Thanks to two orbiting X-ray observatories, astronomers
have the first strong evidence of a supermassive black hole
ripping apart a star and consuming a portion of it.

The event, captured by NASA’s Chandra and ESA’s XMM-Newton X-
ray Observatories, had long been predicted by theory, but never
confirmed.

Astronomers believe a doomed star came too close to a giant
black hole after being thrown off course by a close encounter
with another star. As it neared the enormous gravity of the
black hole, the star was stretched by tidal forces until it was
torn apart. This discovery provides crucial information about
how these black holes grow and affect surrounding stars and
gas.

“Stars can survive being stretched a small amount, as they are
in binary star systems, but this star was stretched beyond its
breaking point,” said Stefanie Komossa of the Max Planck
Institute for Extraterrestrial Physics (MPE) in Germany, leader
of the international team of researchers. “This unlucky star
just wandered into the wrong neighborhood.”

While other observations have hinted stars are destroyed by
black holes (events known as “stellar tidal disruptions”),
these new results are the first strong evidence. Evidence
already exists for supermassive black holes in many galaxies,
but looking for tidal disruptions represents a completely
independent way to search for black holes.

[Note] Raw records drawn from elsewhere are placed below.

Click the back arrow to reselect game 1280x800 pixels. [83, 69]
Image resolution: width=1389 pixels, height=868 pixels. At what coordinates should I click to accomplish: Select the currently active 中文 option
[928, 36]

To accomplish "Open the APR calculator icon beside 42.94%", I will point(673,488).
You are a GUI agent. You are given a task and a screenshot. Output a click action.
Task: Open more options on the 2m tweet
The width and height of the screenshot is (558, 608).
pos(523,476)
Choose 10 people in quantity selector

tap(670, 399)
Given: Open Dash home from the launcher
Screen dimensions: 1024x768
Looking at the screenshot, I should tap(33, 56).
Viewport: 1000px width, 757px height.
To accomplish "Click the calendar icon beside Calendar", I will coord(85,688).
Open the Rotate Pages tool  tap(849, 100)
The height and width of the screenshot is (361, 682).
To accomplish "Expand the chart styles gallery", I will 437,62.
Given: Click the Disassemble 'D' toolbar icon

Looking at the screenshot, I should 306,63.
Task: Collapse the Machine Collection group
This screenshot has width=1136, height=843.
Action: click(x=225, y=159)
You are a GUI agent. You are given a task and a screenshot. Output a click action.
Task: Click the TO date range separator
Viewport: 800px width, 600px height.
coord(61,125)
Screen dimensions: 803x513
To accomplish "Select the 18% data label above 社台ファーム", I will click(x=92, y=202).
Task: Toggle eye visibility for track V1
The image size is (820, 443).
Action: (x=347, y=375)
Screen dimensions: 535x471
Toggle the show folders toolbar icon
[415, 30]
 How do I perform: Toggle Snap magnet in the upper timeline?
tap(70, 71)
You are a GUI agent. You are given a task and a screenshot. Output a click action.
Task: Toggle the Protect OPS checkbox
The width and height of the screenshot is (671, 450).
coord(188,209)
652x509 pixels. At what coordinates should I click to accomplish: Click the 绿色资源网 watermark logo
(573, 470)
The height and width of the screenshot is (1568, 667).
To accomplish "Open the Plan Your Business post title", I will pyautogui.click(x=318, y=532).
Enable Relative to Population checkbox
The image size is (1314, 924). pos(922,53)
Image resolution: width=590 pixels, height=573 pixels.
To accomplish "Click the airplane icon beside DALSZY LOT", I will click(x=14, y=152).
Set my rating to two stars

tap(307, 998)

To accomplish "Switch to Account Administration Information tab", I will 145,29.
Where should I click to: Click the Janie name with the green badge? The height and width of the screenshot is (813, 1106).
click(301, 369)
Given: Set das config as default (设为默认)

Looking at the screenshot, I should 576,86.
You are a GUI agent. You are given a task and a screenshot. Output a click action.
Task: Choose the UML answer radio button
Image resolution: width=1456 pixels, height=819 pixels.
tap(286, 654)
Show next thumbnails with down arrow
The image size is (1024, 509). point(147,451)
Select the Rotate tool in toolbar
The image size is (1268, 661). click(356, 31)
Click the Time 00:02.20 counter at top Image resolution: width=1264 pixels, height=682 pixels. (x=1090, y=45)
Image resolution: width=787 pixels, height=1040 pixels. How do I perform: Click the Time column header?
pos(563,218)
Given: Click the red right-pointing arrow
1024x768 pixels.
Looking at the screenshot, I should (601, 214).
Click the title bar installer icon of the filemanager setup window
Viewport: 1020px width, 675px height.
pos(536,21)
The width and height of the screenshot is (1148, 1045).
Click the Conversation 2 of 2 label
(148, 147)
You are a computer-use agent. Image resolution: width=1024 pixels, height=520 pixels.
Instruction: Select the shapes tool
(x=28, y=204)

Observations like
these are urgently needed to determine how quickly black holes
can grow by swallowing neighboring stars.

Observations with Chandra and XMM-Newton, combined with earlier
images from the German Roentgen satellite, detected a powerful
X-ray outburst from the center of the galaxy RXJ1242-11. This
outburst, one of the most extreme ever detected in a galaxy,
was caused by gas, heated to millions of degrees Celsius, from
the destroyed star being swallowed by the black hole. The
energy liberated in the process was equivalent to a supernova.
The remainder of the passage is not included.